According to Similarweb data, the term ‘ABM’ records over 100,000 monthly searches on Google, marking a 25% increase compared to 2021. This surge indicates significant interest in this approach, which remains, according to a DemandSpring study, the marketing tactic ‘that generates the most revenue’
In this guide, the editorial team discusses three critical mistakes to avoid for a successful ABM campaign in 2023.
1. “Overloading” in the First ABM Campaign
Sales and marketing teams looking to delve into Account-Based Marketing often fall into the trap of excess. They produce too much content, implement complex tactics, and use too many channels. This approach has two significant drawbacks: A heavy, time-consuming, and costly first campaign may not necessarily encourage the management to continue funding this lever;
- A heavy, time-consuming, and costly first campaign may not necessarily encourage the management to continue funding this lever;
- By definition, teams initiating ABM do not yet have historical benchmarks to compare results and identify best practices. Multiplying channels, tactics, and content complicates reporting and deprives them of the learning effect.
Start simple. For a first campaign, you will likely have more success by deploying one or two tactics, with some quality content and three classic channels. You may not necessarily need an ABM platform for your first campaigns. A CRM will be sufficient to measure the engagement and account progression in the funnel, and platforms like LinkedIn or AdRoll will allow you to manage your advertising campaigns. Here’s an example of a “pilot” ABM campaign:
- Engage sales and marketing managers to identify 5 to 10 target accounts or opportunities that did not materialize. The goal of this first ABM campaign will be to re-engage these accounts;
- Create a well-crafted landing page ;
- Launch a small advertising campaign on LinkedIn with a CTA to your landing page;
- Send an email to the target accounts with the URL of your landing page.
The success indicator for this campaign could be, for example, the engagement rate of these accounts and/or the number of accounts progressing in the funnel at the end of the campaign. Once you have demonstrated the potential of ABM for your sales performance, you can strengthen your technological stack and diversify your content.
2. Only Doing “One-to-One ABM”
There are three ways to approach Account-Based Marketing, each with its own advantages and drawbacks:
- The “One-to-One” approach involves targeting and personalizing content, channels, and tactics for a specific account based on its demographic, firmographic, and behavioural data ;
- The “One-to-Few” approach involves targeting a handful of similar accounts, usually belonging to the same industry or having similar needs, with a customized marketing strategy for each group of accounts ;
- The “One-to-Many” approach involves targeting a large number of accounts, usually several dozen, with a broadly adapted marketing strategy for each segment.
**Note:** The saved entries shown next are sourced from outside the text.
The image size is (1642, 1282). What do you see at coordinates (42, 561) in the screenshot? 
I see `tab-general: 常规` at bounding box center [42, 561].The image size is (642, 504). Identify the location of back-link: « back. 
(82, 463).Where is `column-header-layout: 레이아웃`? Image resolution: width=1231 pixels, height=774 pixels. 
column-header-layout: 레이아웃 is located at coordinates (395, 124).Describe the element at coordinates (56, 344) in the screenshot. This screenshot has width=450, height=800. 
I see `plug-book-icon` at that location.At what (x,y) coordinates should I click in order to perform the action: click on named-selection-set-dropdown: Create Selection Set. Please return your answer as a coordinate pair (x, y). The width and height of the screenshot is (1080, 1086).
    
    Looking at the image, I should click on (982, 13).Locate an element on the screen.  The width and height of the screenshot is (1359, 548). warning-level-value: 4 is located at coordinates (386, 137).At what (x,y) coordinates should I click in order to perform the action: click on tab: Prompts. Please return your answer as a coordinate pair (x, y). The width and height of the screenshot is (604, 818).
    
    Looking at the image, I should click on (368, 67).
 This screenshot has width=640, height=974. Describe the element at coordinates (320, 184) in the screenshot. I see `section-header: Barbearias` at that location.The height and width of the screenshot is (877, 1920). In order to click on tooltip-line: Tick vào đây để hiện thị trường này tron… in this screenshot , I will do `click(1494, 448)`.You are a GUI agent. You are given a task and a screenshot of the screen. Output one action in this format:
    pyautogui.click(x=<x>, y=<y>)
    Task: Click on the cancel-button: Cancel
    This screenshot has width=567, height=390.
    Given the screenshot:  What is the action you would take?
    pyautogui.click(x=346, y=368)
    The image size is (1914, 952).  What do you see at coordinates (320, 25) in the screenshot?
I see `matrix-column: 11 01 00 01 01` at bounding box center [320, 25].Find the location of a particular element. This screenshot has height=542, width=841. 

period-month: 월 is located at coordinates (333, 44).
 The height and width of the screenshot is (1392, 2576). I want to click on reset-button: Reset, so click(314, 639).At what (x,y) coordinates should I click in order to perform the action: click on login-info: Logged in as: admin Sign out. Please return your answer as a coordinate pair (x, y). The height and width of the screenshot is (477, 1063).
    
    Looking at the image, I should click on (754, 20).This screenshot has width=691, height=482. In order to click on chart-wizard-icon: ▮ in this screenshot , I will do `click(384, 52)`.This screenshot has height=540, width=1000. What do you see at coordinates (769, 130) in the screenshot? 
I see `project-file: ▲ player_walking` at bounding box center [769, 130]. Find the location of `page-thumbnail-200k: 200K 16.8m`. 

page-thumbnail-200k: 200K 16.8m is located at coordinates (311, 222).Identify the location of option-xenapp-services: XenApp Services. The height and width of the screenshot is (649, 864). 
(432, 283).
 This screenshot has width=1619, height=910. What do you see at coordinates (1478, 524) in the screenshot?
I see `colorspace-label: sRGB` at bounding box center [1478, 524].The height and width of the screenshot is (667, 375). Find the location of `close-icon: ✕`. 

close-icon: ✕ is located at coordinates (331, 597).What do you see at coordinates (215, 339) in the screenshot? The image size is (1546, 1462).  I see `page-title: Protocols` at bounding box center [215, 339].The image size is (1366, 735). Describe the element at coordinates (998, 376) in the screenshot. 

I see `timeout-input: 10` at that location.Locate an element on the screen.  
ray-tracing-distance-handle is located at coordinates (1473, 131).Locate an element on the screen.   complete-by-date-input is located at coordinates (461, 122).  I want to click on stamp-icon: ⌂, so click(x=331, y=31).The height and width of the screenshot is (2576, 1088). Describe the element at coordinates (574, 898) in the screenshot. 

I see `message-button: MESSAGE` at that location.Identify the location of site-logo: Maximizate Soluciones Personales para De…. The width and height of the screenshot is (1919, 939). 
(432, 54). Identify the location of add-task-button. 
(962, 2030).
The best strategy usually involves a mix of:
- “One-to-Few,” which strikes the best balance between resources deployed and expected results;
- “One-to-One,” in “sprint” mode, to engage high-potential accounts on which the company can risk a relatively high acquisition cost.
Teams that limit themselves to One-to-One may be missing an opportunity to pool resources and smooth out costs, directly impacting the ROI of ABM (and therefore the ability to allocate budgets to progress in this area).
The One-to-Many approach generally requires a significant technological stack, including tools like Reverse IP tracking, advanced marketing automation, and legal support to ensure the legality of various data privacy tactics. Note: according to DemandGen’s ABM Benchmark Survey, 43% of marketers opt for a hybrid approach combining One-to-Few with One-to-One.
3. Not Involving Top Management in ABM
Marketers looking to launch or expand an ABM strategy must obtain the “enthusiastic” endorsement of their leadership for two reasons:
- Unlocking sufficient resources to carry out ABM campaigns;
- Engaging senior executives in executive-to-executive tactics.
To do this, they must pitch the project with a relevant presentation that includes:
- A comprehensive action plan;
- An initial list of high-potential target accounts;
- Statistics demonstrating the importance of ABM for sales performance. Example: according to the State of Account-Based Marketing conducted by DemandSpring, the majority of B2B marketers (53%) believe that ABM is the marketing tactic that generates the most revenue.
Note: According to data from Vende Digital, the involvement of senior executives in the execution of ABM campaigns, especially in terms of appointments, has a measurable impact on the length of the sales cycle as well as the size of transactions.